In today’s world of emerging diseases, in which a new pathogen or virus is discovered on a daily-basis, the medical field is striving to develop its infrastructure & facilities to the maximum extent possible in order to tackle these life-threatening situations.

Since the operational area here is critical, the security and safety criteria or measures which should be considered on each phase of implementation or development shall be stringent. Hence the European Union developed this regulation which is a set of rules that governs the production and distribution of medical devices in Europe.

1. Where is this regulation applicable?

The MDR is applicable to all the EU member states. The manufacturers from outside Europe who wish to sell their medical products within the European Union need to familiarise themselves with the rules and other obligations related to this regulation.

2. Safety first approach:

The regulation implies a lot on developing and maintaining safety requirements, as this is something that is going to have a major impact on human life. Manufacturers must perform a safety risk assessment and must design and develop the devices based on the results obtained from the assessment. There shall be proper procedures in place to evaluate and treat the residual risks in a persistent manner.

3. No compromise on Quality:

One important factor to be considered is to implement a quality management system for the development lifecycle of the medical devices. MDR emphasises on maintaining the quality of the system by mandating the manufacturer to have personnel responsible for managing the quality processes, to have a detailed procedure documented & implemented, an audit to be carried out by a ‘Notified body’, etc.

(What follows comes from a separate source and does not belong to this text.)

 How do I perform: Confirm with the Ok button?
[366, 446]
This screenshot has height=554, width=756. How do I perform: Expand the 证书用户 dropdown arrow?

4. Classification of devices & UDI:

UDI stands for Unique Device Identification. This UDI system shall be followed for all the products that are intended to be placed on the European market, except for the custom-made ones. This will help in the traceability of devices, which will further enhance various phases of post-market surveillance, which could include monitoring, implementing corrective measures, safety related activities etc.

On the top of this, there is another important aspect of classification to be made on these devices, based on different factors such as device’s dependency on sources, devices impact on human body, degree of invasiveness, etc taking into account the vulnerability vs risk factor. These are referred to as the ‘classification rules’ and are set out in Annex VIII of Regulation (EU) 2017/745 on medical devices (MDR)¹.

5. Post-market surveillance and technical documentation

The post-market surveillance shall provide a means to allow a comparison to be made between the device & similar products. The plan shall include collection & utilisation of available information, such as feedback and complaints about the products, undesirable side-effects, etc. This shall also incorporate an effective & proactive approach to investigate the complaints received and to analyse the market-based experience collected in order to enhance improvements. The technical documentation which needs to be prepared by the manufacturer shall include all these plans and aforementioned details.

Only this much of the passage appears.